8 comments 4 - Setembro - 2008

“O samba está esperando/esperando pra te ver”

Cláudia Lamego

A música me uniu ao meu marido. Nos vimos a primeira vez durante uma roda de samba no Bip, em Copacabana. Fomos apresentados duas semanas depois, no Centro Cultural Carioca, depois de um show da Teresa Cristina. Voltamos ao Bip para dar o primeiro beijo e, ao longo desses cinco anos, foram inúmeros os momentos de comunhão ao som de Chico Buarque (ele jura que não escolheu dar ao filho o nome de Francisco em homenagem ao nosso ídolo), Dorival Caymmi, Noel Rosa, Clara Nunes, Paulinho da Viola e tantos outros. Não à toa, eu (que não tive uma formação musical, digamos, adequada) e ele temos a expectativa de compartilhar com o nosso filho essa grande paixão.
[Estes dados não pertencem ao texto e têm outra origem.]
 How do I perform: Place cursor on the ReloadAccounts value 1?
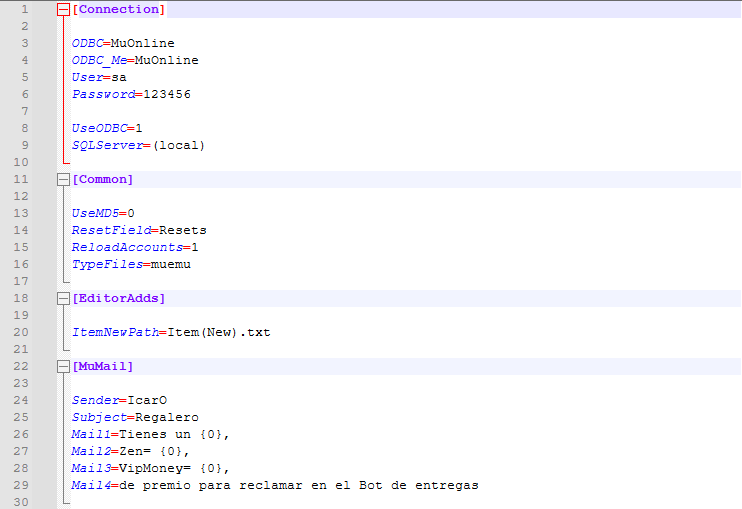(x=195, y=247)
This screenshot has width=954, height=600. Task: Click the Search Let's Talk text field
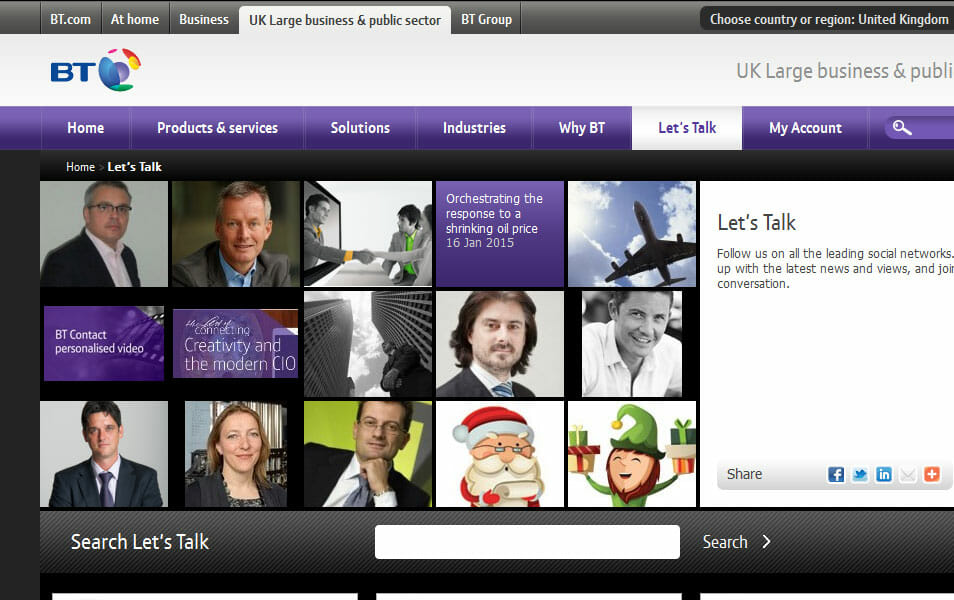click(527, 542)
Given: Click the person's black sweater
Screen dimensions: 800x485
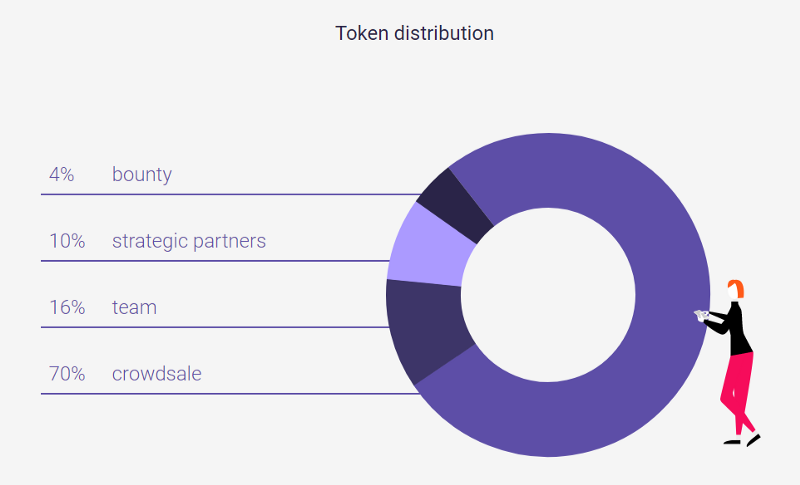Looking at the screenshot, I should point(740,328).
Há duas semanas, ao ouvir pela milésima vez o CD dos Saltimbancos Trapalhões, as músicas adquiriram outra dimensão para mim. Chorei, segurando a barriga, e conversando com o neném: “Francisco, eu sonhei muito com o dia em que ia poder dividir a alegria de ouvir essas músicas com um filho e poder ensiná-las a ele”.

Em alguns momentos, eu fico pensando se, quando crescer, Francisco vai achar tudo muito chato o que a gente ouve e o que tentou ensiná-lo a gostar também. Imagino às vezes ele gostando de música eletrônica (nada contra, mas não é nossa praia), e achando esse tal de Chico Buarque um ultrapassado. Claro que, se depender de nós, ele vai adorar ir ao Choro na Feira, às rodas no Bip, na Portela, na Folha Seca, ao Bandão da Escola Portátil, aos blocos de carnaval com marchinhas e frevos…

No domingo passado, fomos ao Teatro Municipal ouvir, pela primeira vez ao vivo, aquele que também foi a trilha sonora de muitos de nossos encontros: João Gilberto. A noite é o momento em que nosso filho mais gosta de dar as caras. É chute daqui, mexe-mexe dali. Mas, talvez já conectado com os sentimentos dos pais, ele se comportou como a platéia apaixonada do mestre do samba e da bossa nova: ficou quietinho o tempo inteiro. Acho que gostou. Foi uma boa estréia!